**Exercise brief**:
Restate word for word the lines of the listing below, from its first line through the line with "Task: Cancel with the Abbrechen button", without the pictures.

**Data to examine**:
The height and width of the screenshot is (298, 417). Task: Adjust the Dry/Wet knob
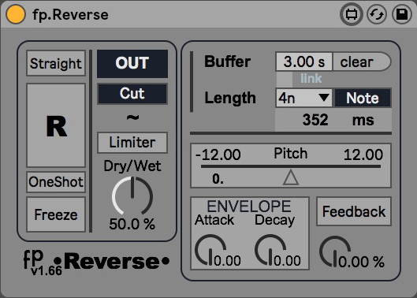pyautogui.click(x=132, y=196)
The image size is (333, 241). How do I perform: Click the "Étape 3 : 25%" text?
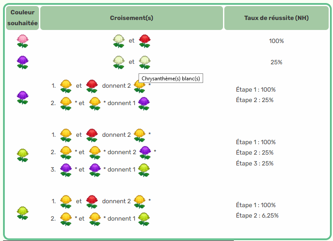pyautogui.click(x=255, y=163)
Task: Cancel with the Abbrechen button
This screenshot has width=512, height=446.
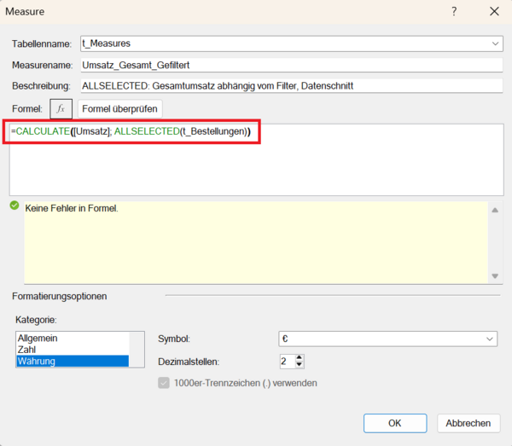Action: [x=468, y=423]
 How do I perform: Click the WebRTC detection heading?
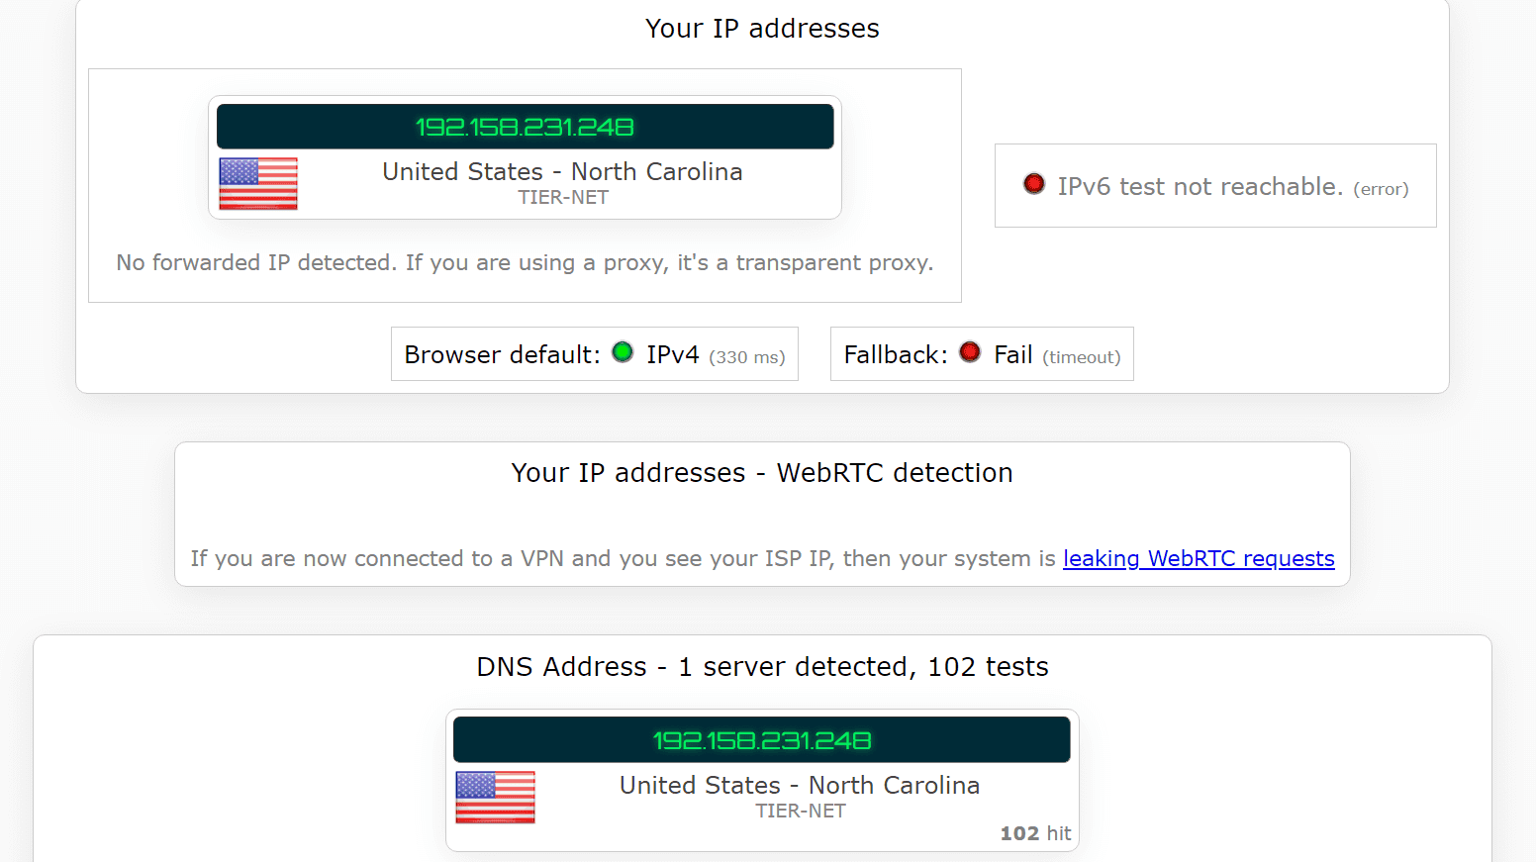[x=762, y=473]
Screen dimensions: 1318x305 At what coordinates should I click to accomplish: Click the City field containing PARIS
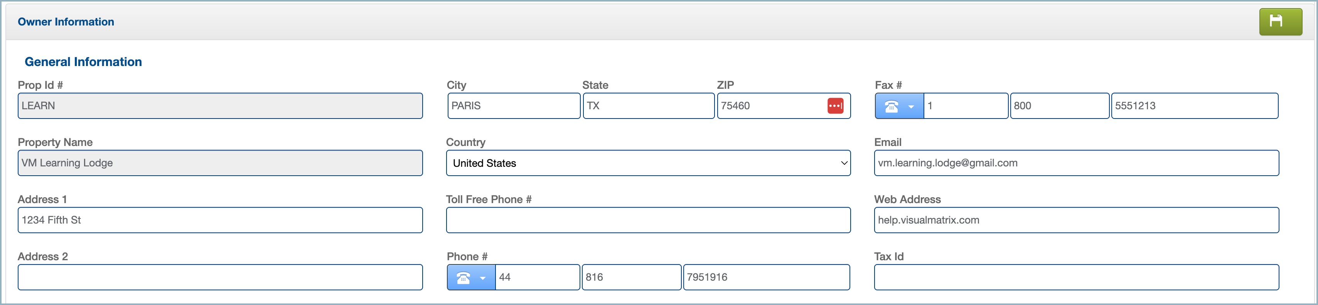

**Response to this exercise**:
The height and width of the screenshot is (298, 417). Task: Adjust the Dry/Wet knob
pyautogui.click(x=132, y=196)
The image size is (333, 241). How do I perform: Click the "Étape 3 : 25%" text?
pyautogui.click(x=255, y=163)
Task: Cancel with the Abbrechen button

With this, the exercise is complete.